Auditor of State’s Office Revamps Compliance Supplement
Compliance Supplement 2013
While the primary focus of an audit is financial statements and the controls necessary to support good financial reporting, Ohio governments and school districts are also required to comply with any applicable laws.
Even though such compliance is a management responsibility that cannot be delegated, the Auditor of State’s office has for many years published a guidance document to help entities evaluate those laws that commonly present management or audit issues: the Auditor of State Compliance Supplement.
Needless to say, “compliance” is a broad topic. Over the years, the accumulated experience and knowledge represented in the Compliance Supplement has caused the manual to grow to seven chapters and 615 pages.

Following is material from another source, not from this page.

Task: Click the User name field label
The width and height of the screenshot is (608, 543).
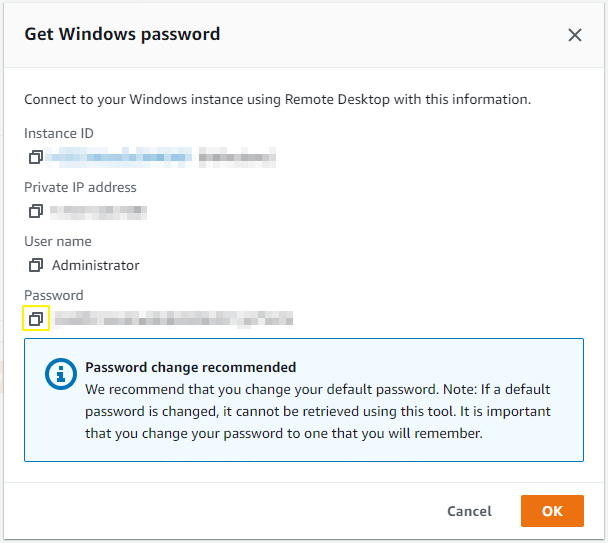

Any treasurer, fiscal officer, administrator, or board or council member will be familiar with the chapter headings of the supplement: budgeting, expenditures, contracts, debt and so on.
In 2013, the Compliance Supplement is undergoing a significant change. While the current format is useful and pertinent to a good audit, it emphasizes formality over meaning. Formality is important, indeed inherent in audit work, and in the end, there can be no compliance without formality. But mere technical compliance is not enough: Management is responsible for “the big picture” as well.
The 2013 Compliance Supplement has been revamped to assist in meeting that obligation. Instead of seven chapters, the new Compliance Supplement has three chapters (roughly 300 pages): Direct Laws, Indirect Laws, and Stewardship and Mandates. The reorganization will help focus audit expenditures on those areas providing the greatest impact on audit results.
Direct laws are those having a direct effect on financial statement amounts. Examples are appropriations, spending restrictions, use of specific funds, fund-balance reserve requirements, bonds and notes, self-insurance actuarial liabilties, income tax and pension obligations, vacation and sick leave liabilities, and fraud.
Auditing of direct laws will be subject to substantive testing and control considerations.
Indirect laws are those that do not have a direct effect on financial statement amounts, but are fundamental to the operation of the entity and have associated noncompliance penalties that are potentially material to the entity. Examples include investment policies being filed with the Auditor of State’s office, force accounts, and eligible investments for interim and inactive funds.
Auditing of indirect laws will be subject to inquiry as well as document and correspondence review.
The third category of compliance is Stewardship & Mandates, representing laws that are not related to financial reporting, but are important to stakeholders, including the legislature.
Examples include open meetings and public records, conflict of interest, prohibited political activity, school anti-bullying, and employee notification of fraud reporting mechanisms, including the Auditor of State’s Fraud Hotline.
In reorganizing and simplifying the Compliance Supplement, we are moving some procedures to a separate, detailed optional procedures manual and removing some requirements altogether. This does not mean those requirements are unimportant or that they will not be audited. It does mean that fewer audit procedures will be routinely conducted.
Serving Ohio taxpayers requires making judgments about where scarce resources will yield the best results. Management, by definition, is responsible for doing so. The Auditor of State’s 2013 Compliance Manual follows a long tradition of helping make that job easier.